*TASK INSTRUCTIONS*:
Copy out the records word for word, starting at the very first line and stopping after the line that contains "Looking at the screenshot, I should (x=105, y=115).", including that line.

--- Start TASK INPUT ---

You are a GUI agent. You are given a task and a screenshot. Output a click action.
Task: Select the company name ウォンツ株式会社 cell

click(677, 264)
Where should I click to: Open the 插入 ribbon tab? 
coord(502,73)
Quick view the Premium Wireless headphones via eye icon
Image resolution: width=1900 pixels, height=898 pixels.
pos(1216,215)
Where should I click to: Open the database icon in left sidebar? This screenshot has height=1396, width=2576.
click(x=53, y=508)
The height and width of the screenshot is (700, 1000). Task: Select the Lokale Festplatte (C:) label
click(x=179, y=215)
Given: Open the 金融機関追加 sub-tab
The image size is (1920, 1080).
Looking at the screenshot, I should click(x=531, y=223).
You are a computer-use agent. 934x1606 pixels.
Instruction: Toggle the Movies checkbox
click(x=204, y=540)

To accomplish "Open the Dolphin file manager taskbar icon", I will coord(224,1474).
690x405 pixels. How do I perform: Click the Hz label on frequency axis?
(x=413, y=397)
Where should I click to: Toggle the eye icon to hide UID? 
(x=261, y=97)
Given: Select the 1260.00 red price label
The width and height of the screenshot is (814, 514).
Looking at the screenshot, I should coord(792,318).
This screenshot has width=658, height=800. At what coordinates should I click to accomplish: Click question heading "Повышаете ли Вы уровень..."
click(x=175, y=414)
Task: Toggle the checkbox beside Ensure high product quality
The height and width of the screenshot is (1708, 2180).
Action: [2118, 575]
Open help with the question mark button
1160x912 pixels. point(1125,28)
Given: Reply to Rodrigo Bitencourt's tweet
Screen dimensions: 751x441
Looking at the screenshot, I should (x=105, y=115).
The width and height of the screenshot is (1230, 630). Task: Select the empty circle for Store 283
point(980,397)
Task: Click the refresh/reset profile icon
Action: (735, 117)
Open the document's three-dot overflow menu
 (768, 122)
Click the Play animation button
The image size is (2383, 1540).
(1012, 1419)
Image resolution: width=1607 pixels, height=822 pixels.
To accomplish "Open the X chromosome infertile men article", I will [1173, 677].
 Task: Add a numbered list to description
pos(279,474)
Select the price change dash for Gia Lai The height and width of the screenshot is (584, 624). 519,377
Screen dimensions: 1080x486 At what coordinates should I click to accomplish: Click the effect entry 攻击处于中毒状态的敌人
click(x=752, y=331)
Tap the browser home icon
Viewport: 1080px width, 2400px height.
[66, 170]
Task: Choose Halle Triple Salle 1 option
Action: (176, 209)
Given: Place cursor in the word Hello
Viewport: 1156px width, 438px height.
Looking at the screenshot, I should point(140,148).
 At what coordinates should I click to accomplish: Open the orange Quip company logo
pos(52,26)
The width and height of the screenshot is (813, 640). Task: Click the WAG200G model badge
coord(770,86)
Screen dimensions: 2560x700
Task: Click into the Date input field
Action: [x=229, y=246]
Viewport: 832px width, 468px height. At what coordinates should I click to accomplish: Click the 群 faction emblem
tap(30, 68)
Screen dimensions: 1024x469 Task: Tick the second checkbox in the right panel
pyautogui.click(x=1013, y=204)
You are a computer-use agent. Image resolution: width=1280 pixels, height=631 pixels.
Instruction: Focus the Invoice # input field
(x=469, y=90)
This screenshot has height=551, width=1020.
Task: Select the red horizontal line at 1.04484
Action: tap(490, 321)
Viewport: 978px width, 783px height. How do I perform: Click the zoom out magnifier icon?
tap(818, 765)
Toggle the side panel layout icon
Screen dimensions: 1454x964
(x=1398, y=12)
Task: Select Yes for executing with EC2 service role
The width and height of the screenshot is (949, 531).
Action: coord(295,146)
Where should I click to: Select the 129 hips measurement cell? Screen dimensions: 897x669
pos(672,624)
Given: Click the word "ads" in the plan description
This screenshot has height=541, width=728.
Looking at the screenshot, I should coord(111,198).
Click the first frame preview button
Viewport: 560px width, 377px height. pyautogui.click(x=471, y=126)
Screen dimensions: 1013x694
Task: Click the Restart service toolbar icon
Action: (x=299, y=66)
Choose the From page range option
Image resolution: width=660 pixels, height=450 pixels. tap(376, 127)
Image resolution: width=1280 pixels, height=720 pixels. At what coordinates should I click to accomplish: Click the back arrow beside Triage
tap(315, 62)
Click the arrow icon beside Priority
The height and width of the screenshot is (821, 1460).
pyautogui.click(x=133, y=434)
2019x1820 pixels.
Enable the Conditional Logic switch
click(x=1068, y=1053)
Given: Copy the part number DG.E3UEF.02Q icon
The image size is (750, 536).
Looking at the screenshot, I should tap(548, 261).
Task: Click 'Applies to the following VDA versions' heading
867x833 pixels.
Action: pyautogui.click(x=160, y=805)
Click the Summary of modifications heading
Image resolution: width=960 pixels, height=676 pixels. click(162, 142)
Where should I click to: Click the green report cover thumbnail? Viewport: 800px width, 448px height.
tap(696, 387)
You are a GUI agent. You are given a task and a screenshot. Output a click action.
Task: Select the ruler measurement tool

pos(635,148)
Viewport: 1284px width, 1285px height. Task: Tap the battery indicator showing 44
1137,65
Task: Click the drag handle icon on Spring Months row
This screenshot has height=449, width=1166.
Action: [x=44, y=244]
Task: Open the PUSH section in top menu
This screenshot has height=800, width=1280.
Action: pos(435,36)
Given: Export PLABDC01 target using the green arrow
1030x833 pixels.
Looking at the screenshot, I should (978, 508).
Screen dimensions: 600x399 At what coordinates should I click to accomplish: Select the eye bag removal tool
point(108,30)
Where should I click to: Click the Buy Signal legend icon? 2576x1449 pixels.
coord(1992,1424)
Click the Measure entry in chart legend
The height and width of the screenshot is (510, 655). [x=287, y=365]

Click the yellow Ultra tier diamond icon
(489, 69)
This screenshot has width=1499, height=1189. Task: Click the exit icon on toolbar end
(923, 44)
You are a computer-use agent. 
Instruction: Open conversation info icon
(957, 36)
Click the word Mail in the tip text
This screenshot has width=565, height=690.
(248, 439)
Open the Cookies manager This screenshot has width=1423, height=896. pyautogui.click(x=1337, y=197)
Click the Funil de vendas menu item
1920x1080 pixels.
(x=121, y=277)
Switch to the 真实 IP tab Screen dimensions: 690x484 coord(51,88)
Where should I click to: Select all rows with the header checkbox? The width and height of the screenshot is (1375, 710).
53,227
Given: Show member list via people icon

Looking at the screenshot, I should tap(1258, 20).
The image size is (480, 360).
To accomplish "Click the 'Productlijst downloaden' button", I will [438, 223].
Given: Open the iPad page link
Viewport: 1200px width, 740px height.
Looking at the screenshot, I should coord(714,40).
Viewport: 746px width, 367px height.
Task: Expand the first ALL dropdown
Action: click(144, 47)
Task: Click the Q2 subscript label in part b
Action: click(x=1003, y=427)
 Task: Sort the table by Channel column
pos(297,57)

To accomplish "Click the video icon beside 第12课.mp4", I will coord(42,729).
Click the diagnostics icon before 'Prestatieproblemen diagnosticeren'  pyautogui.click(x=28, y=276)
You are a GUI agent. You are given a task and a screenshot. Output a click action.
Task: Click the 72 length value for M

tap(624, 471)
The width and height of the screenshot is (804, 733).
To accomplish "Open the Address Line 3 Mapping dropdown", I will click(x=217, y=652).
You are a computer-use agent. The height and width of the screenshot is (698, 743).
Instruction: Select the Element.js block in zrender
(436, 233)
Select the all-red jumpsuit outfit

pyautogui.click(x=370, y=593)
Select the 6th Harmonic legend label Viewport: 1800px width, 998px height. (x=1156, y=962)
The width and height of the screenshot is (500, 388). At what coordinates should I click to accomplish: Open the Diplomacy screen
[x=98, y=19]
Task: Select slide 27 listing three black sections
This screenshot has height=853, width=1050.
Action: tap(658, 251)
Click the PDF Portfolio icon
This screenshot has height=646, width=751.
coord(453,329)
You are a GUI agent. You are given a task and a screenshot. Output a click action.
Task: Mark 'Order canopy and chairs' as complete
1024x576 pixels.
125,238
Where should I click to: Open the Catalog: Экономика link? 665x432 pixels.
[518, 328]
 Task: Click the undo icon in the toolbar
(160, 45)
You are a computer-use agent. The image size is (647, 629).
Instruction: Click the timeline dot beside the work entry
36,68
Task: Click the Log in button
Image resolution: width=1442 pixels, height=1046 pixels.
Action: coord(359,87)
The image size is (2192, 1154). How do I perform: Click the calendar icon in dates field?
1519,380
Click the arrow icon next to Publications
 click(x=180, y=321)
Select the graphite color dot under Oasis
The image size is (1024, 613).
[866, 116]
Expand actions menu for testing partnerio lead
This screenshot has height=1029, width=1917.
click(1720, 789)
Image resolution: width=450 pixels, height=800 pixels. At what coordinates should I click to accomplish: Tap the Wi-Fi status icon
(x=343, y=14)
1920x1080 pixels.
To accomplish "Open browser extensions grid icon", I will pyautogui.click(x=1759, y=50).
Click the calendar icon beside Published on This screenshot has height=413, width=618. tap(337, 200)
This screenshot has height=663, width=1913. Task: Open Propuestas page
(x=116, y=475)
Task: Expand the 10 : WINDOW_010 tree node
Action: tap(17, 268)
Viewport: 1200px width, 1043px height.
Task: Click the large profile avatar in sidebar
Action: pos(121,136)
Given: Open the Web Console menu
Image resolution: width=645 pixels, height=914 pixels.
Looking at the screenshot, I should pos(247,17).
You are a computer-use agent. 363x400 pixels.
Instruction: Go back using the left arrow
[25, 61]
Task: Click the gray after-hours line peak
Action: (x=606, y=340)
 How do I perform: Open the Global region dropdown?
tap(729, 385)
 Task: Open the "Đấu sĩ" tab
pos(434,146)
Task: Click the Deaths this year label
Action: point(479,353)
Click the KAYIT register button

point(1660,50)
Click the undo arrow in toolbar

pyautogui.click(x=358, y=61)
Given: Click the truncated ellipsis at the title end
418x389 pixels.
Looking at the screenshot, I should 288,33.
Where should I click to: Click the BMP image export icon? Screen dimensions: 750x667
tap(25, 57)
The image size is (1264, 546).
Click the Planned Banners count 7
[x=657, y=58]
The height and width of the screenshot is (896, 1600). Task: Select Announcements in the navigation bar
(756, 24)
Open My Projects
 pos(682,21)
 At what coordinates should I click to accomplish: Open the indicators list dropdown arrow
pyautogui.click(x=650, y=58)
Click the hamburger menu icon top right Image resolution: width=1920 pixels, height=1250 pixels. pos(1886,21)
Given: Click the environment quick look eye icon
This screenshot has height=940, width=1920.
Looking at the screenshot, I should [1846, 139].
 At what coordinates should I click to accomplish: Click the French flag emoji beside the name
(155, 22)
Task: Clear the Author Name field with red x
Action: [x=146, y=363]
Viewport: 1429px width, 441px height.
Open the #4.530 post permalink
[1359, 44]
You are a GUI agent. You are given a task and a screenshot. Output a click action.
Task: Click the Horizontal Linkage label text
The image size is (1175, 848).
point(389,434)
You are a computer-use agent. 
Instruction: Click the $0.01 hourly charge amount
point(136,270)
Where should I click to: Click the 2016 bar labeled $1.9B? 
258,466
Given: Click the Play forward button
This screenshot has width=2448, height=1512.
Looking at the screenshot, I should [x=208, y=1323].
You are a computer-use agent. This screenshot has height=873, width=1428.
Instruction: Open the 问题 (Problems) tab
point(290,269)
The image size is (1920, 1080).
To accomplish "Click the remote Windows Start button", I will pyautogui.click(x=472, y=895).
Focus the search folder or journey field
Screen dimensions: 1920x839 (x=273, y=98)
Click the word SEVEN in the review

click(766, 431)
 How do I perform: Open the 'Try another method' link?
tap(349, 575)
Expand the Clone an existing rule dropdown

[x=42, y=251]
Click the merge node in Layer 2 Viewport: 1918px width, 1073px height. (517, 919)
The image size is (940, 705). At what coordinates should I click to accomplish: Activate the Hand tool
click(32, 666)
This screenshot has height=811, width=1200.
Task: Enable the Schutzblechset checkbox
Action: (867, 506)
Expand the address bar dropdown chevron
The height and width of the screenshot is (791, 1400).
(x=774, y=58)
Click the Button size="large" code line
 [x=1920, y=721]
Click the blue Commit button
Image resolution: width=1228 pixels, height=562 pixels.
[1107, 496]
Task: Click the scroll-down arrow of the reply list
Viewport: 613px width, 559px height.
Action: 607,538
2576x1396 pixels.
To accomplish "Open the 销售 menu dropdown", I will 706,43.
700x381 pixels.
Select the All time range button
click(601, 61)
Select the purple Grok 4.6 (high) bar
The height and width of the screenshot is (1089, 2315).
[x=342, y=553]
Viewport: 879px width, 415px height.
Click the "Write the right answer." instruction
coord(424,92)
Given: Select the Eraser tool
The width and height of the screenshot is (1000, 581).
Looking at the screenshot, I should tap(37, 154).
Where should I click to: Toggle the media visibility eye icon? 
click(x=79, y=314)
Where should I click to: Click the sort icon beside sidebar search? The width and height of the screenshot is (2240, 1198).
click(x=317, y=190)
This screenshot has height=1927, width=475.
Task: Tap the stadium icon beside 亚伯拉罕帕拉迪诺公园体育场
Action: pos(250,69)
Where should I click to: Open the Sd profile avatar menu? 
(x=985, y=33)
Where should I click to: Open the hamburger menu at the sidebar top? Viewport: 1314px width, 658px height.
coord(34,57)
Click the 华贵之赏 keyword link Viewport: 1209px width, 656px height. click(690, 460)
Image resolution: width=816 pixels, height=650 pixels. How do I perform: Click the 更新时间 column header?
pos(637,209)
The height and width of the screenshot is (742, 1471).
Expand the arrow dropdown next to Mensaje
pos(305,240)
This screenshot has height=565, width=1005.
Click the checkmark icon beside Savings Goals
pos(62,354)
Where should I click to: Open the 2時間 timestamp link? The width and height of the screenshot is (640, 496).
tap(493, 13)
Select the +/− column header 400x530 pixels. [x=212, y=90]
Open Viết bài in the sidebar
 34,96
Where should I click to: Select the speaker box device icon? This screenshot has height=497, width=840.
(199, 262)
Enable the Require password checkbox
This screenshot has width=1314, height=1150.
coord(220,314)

--- End TASK INPUT ---

*RESULT OF THE EXERCISE*:
You are a GUI agent. You are given a task and a screenshot. Output a click action.
Task: Select the company name ウォンツ株式会社 cell

click(677, 264)
Where should I click to: Open the 插入 ribbon tab? 
coord(502,73)
Quick view the Premium Wireless headphones via eye icon
Image resolution: width=1900 pixels, height=898 pixels.
pos(1216,215)
Where should I click to: Open the database icon in left sidebar? This screenshot has height=1396, width=2576.
click(x=53, y=508)
The height and width of the screenshot is (700, 1000). Task: Select the Lokale Festplatte (C:) label
click(x=179, y=215)
Given: Open the 金融機関追加 sub-tab
The image size is (1920, 1080).
Looking at the screenshot, I should click(x=531, y=223).
You are a computer-use agent. 934x1606 pixels.
Instruction: Toggle the Movies checkbox
click(x=204, y=540)

To accomplish "Open the Dolphin file manager taskbar icon", I will coord(224,1474).
690x405 pixels. How do I perform: Click the Hz label on frequency axis?
(x=413, y=397)
Where should I click to: Toggle the eye icon to hide UID? 
(x=261, y=97)
Given: Select the 1260.00 red price label
The width and height of the screenshot is (814, 514).
Looking at the screenshot, I should coord(792,318).
This screenshot has width=658, height=800. At what coordinates should I click to accomplish: Click question heading "Повышаете ли Вы уровень..."
click(x=175, y=414)
Task: Toggle the checkbox beside Ensure high product quality
The height and width of the screenshot is (1708, 2180).
Action: [2118, 575]
Open help with the question mark button
1160x912 pixels. point(1125,28)
Given: Reply to Rodrigo Bitencourt's tweet
Screen dimensions: 751x441
Looking at the screenshot, I should (x=105, y=115).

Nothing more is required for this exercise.